What this task involves
Put the listing from the line with "You are a computer-use agent. The" up to and including the line with "pos(285,162)" into a two-column CSV with the headers input and output, one row for each text and its answer, with every field in double quotes and line breaks replaced by spaces. Leave the pictures out.

─── Supplied data

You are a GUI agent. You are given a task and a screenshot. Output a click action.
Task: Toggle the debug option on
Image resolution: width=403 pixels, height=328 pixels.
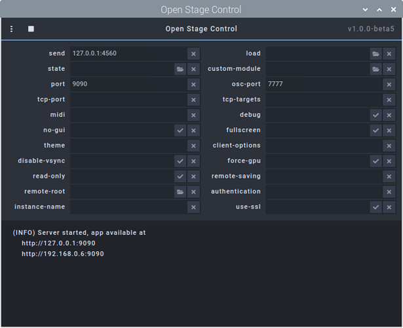[375, 115]
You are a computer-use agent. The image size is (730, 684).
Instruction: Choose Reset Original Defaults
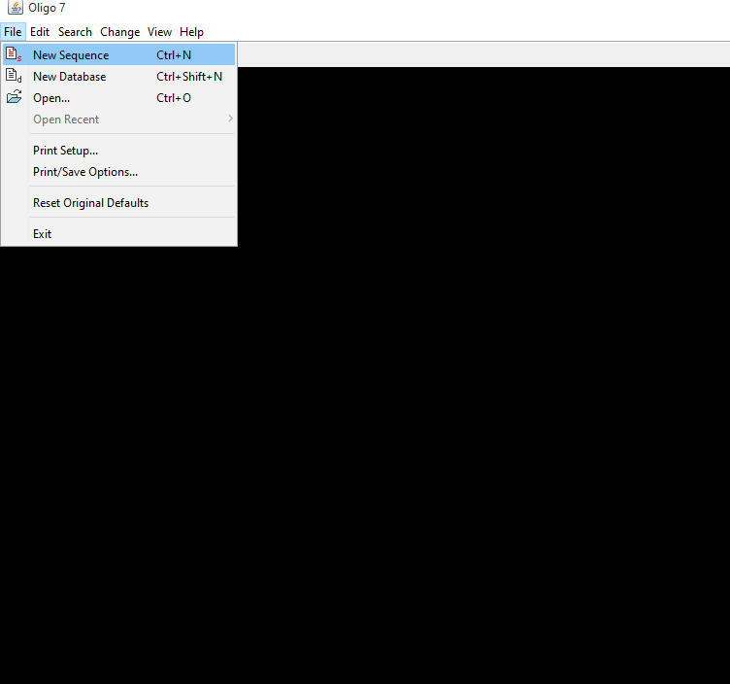coord(90,203)
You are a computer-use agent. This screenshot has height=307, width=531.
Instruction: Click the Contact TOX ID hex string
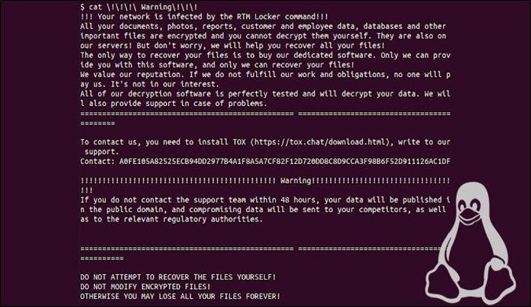pos(285,162)
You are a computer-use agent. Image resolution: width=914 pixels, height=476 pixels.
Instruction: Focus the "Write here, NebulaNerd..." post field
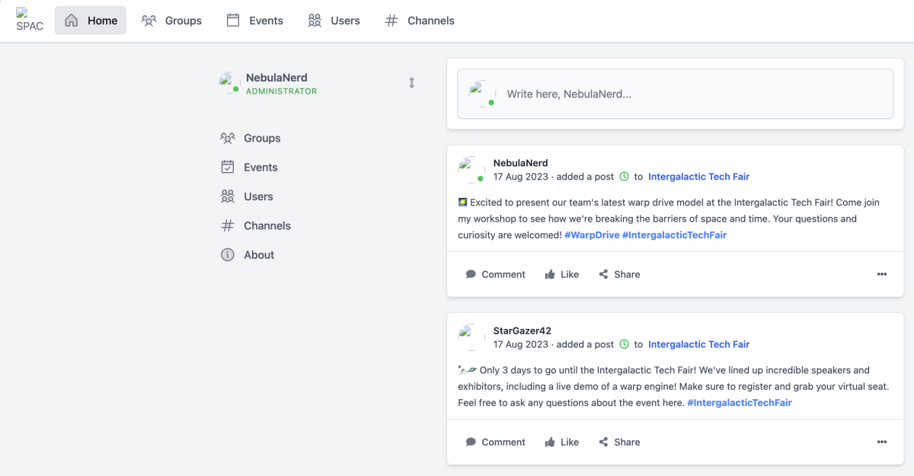coord(686,94)
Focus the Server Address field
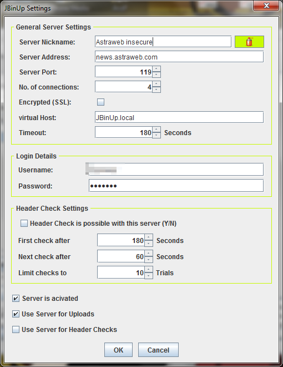283x367 pixels. [x=179, y=57]
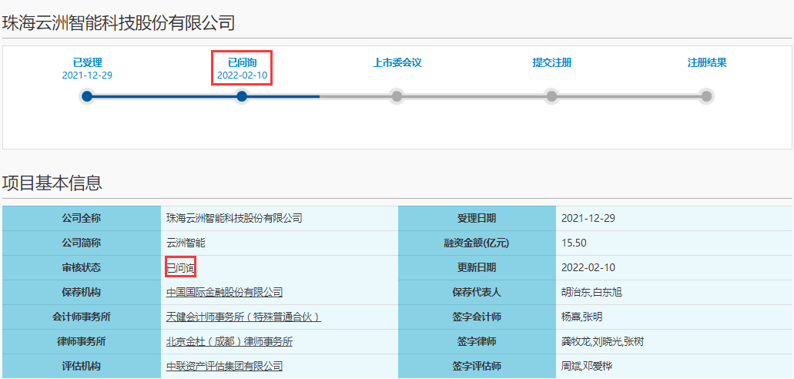
Task: Open the 中国国际金融股份有限公司 link
Action: [224, 292]
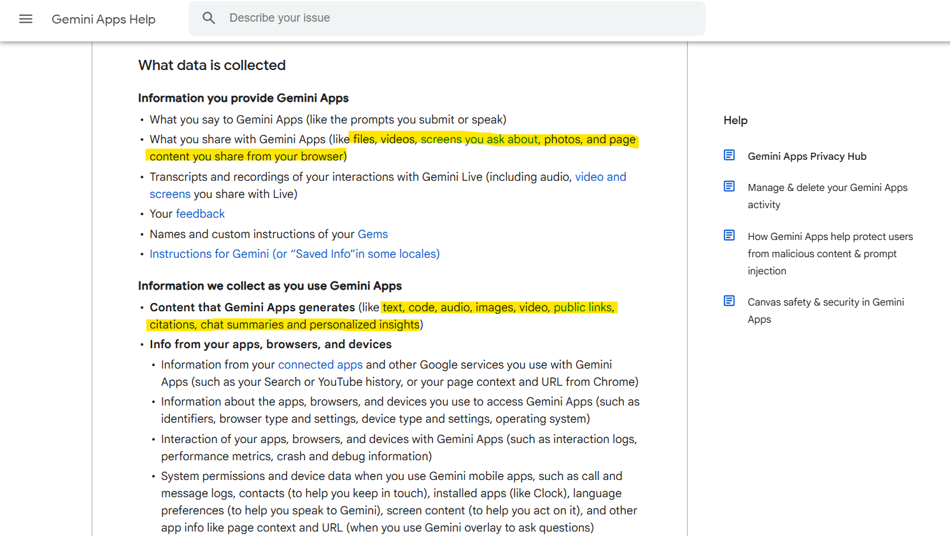Click the Gemini Apps Privacy Hub article icon
The image size is (950, 536).
[729, 155]
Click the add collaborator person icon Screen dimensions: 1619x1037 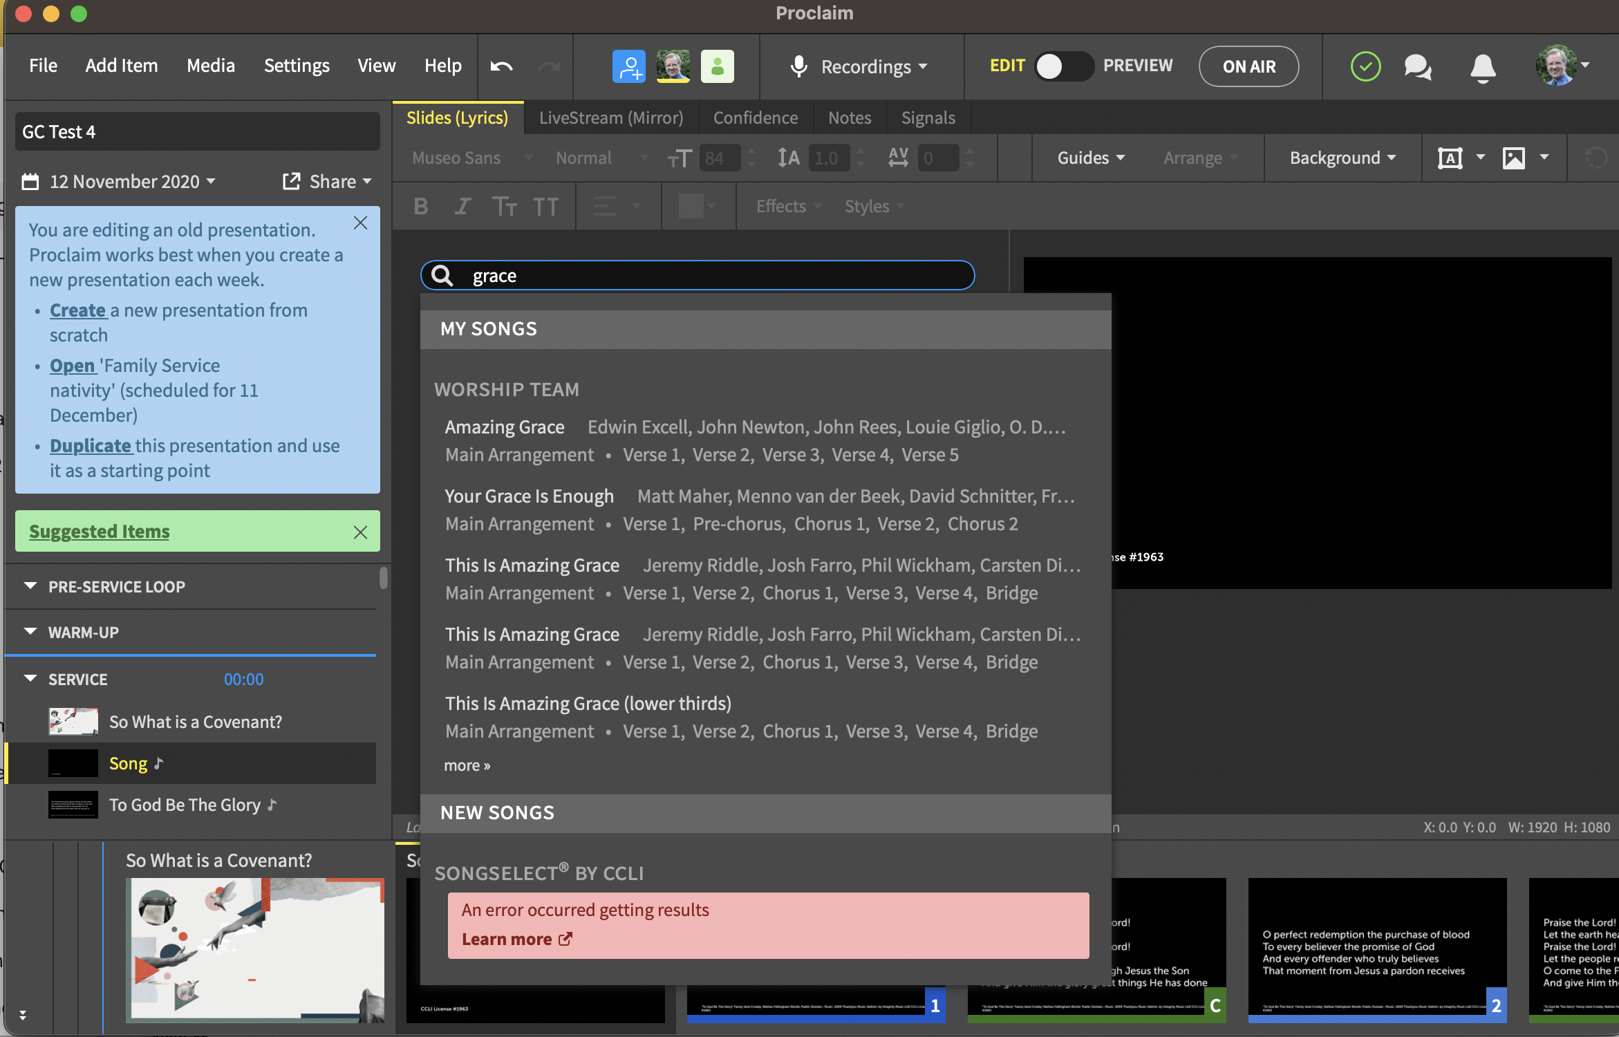(x=628, y=66)
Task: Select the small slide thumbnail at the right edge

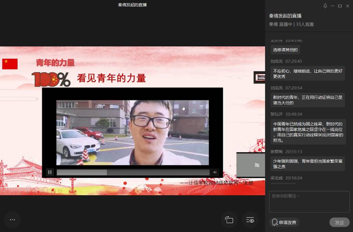Action: [260, 77]
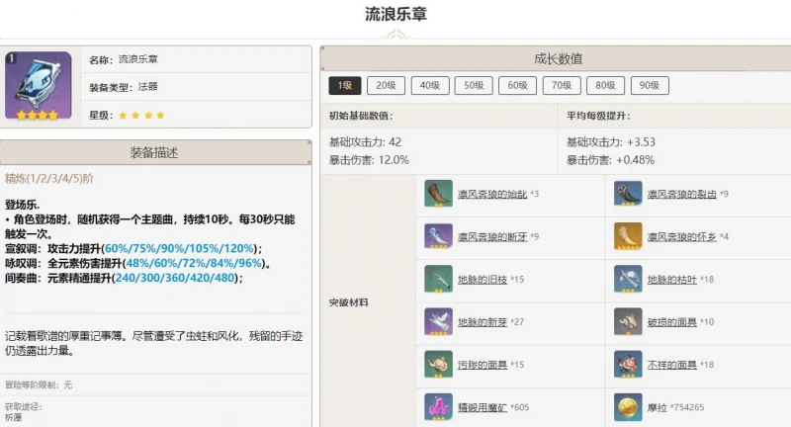Click the 破损的面具 mask icon

tap(627, 322)

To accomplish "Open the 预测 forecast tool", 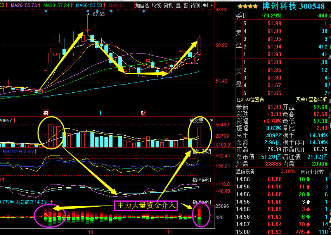I will (195, 5).
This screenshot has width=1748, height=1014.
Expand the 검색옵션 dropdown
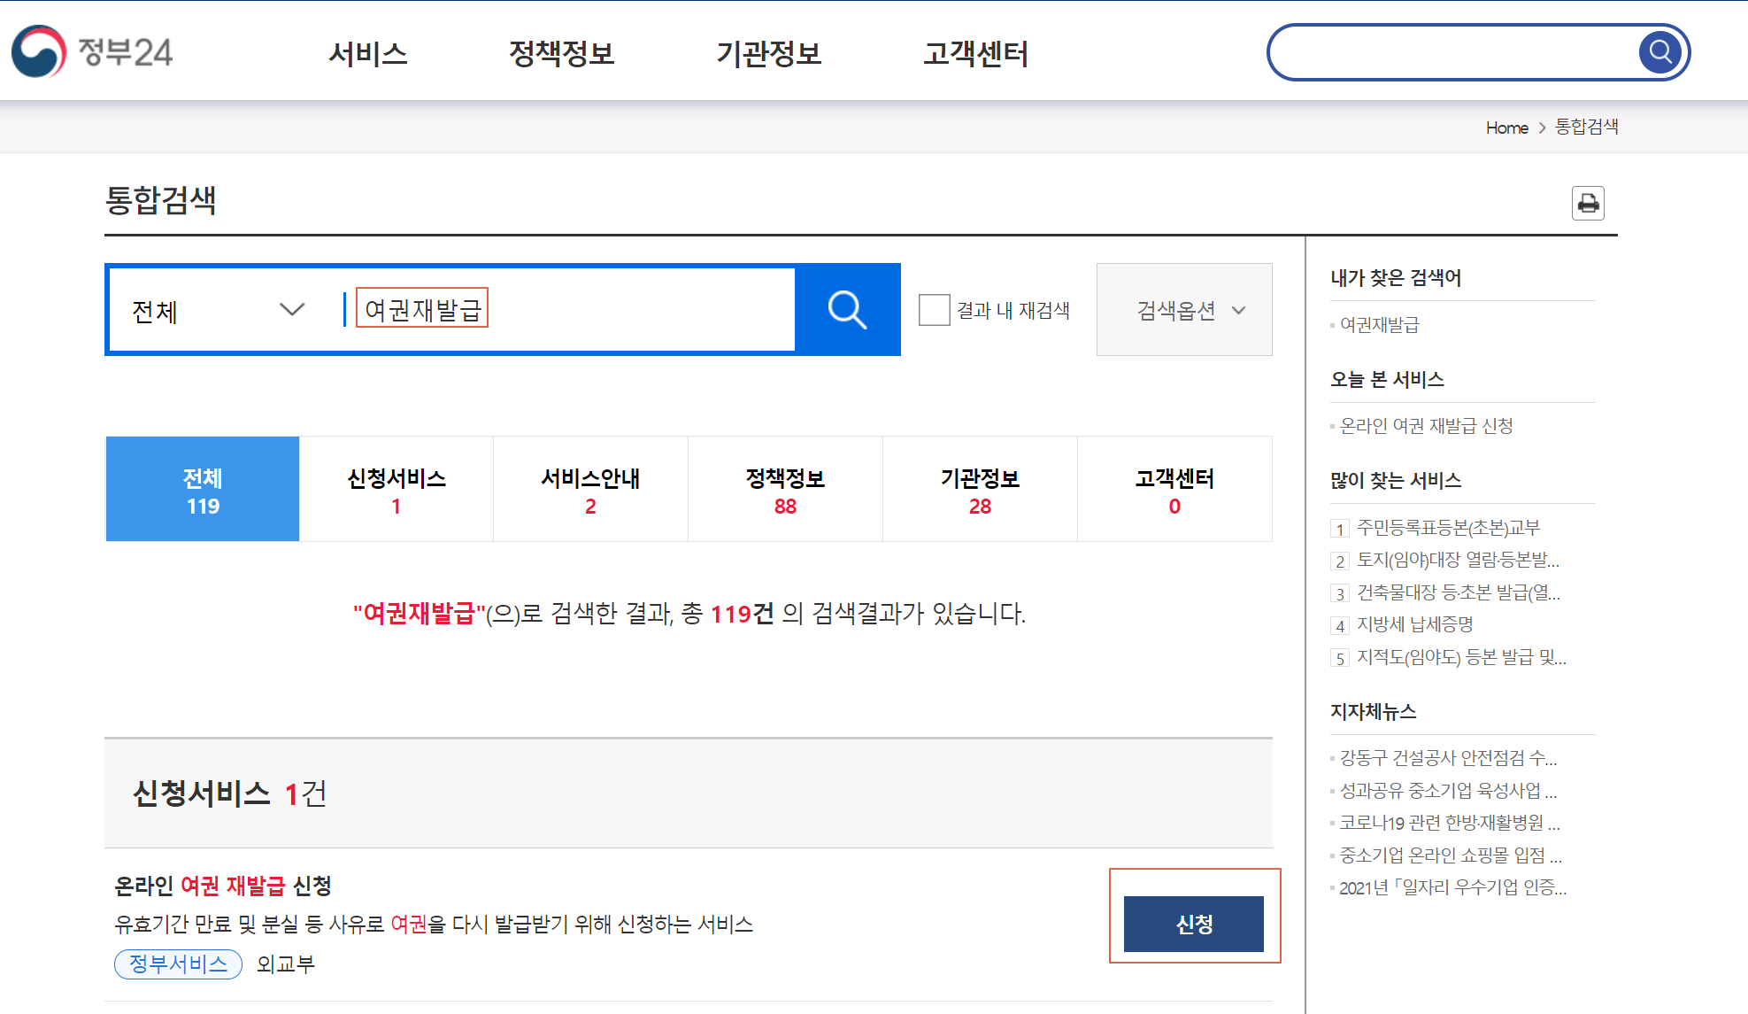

──────

Exercise solution
input,output
"You are a computer-use agent. The image size is (730, 684). Instruction: Choose Reset Original Defaults","coord(90,203)"
"You are a computer-use agent. This screenshot has height=307, width=531. Instruction: Click the Contact TOX ID hex string","pos(285,162)"